When the intervertebral discs are under heavy stress, such as when lifting a heavy object, the disc will bulge laterally and excessive stress will cause the annulus to crack and the nucleus to ooze out from the cracked space in the annulus fibrosus—this is called a herniated disc. Given the lack of a functional disc between two vertebrae increased pressure can cause a lot of spinal cord pain, and create a might higher risk of bone fracturing and damaging of the adjacent vertebral bones since they will rub on each other.
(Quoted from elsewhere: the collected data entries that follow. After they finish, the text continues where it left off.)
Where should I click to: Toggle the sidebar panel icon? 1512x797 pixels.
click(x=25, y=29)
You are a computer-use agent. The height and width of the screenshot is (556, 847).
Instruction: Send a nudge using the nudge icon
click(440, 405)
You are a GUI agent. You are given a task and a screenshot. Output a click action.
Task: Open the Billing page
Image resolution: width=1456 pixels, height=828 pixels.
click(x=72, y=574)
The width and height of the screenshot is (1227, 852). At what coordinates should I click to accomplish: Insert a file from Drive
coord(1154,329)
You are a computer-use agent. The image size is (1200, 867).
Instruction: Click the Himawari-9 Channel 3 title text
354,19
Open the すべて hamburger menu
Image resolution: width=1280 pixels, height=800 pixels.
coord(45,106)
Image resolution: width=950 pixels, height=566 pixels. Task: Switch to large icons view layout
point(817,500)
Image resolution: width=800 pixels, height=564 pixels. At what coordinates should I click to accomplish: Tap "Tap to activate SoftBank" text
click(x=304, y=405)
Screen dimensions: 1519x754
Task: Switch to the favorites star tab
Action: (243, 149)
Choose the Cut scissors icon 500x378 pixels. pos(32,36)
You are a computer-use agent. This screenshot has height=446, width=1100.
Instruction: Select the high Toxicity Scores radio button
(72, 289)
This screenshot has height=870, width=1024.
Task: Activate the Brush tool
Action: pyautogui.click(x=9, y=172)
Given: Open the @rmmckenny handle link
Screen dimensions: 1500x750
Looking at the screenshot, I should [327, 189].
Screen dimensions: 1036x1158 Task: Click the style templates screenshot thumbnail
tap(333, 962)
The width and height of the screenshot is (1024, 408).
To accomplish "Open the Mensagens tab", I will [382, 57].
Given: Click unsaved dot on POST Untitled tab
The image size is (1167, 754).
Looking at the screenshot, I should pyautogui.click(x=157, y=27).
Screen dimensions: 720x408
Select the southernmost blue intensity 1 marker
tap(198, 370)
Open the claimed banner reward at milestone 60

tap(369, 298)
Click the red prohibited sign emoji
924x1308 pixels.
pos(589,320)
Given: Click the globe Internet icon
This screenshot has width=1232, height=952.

Fun fact: People are on average roughly 1% shorter in height when they go to bed at night than when they first wakeup in the morning. This is since the weight of the body compresses the intervertebral discs during the day as they move about through their usual business, and the compression on these discs squeezes the water out of them. During slumber or times when one is laying down in a supine position, the weight is no longer focused on the spine, which allows the discs to reabsorb water and swell, thus restoring a person’s height.
Scoliosis, or curved back, is an abnormal curvature of the vertebral column characterized by an exaggerated lateral curvature together with a rotation of the vertebrae. In order to be diagnosed, there needs to be at least a 10 degree angulation of the spine associated with vertebral rotation. There are several types of scoliosis, each one having its own causes and evolution:
- Structural scoliosis - it is caused by a vertebral development abnormality where half of the vertebral body is missing entirely (hemivertebra). The vast majority of structural scoliosis occur without any specific triggers or associated conditions, hence they are idiopathic. It affects more females than males, and it is also more severe. It is also common in growing teenagers, after the onset of puberty.
- Myopathic scoliosis - as the name suggests, the underlying cause consists of a muscle problem. More specifically, the intrinsic muscles of the back (medial and lateral tracts) that are closely associated with the vertebral column are asymmetrical in strength. When this happens, the muscles on one side pull more forcefully towards, while the opposite ones cannot oppose the pull, hence curving the vertebral column laterally.
- Functional scoliosis - this occurs when the length of the lower limbs is unequal, resulting in a compensatory movement consisting of a pelvic tilt.
- Habit scoliosis - this is perhaps the bane of modern times, during which everyone sits down incorrectly for hours on end. As the name suggests, it is caused by an incorrect posture while sitting, or even standing. Specific to this type of scoliosis is that fact that it disappears upon maximum flexion of the vertebral column, so the physician can take advantage of this aspect when confirming the diagnosis.
There are a number of management options for scoliosis, depending on the specific causes, type, age and severity. They include observations, bracing or surgery. While the latter might sound like the obvious choice, it is only conducted in curves greater than 45 degrees in immature patients and greater than 50 degrees in mature ones.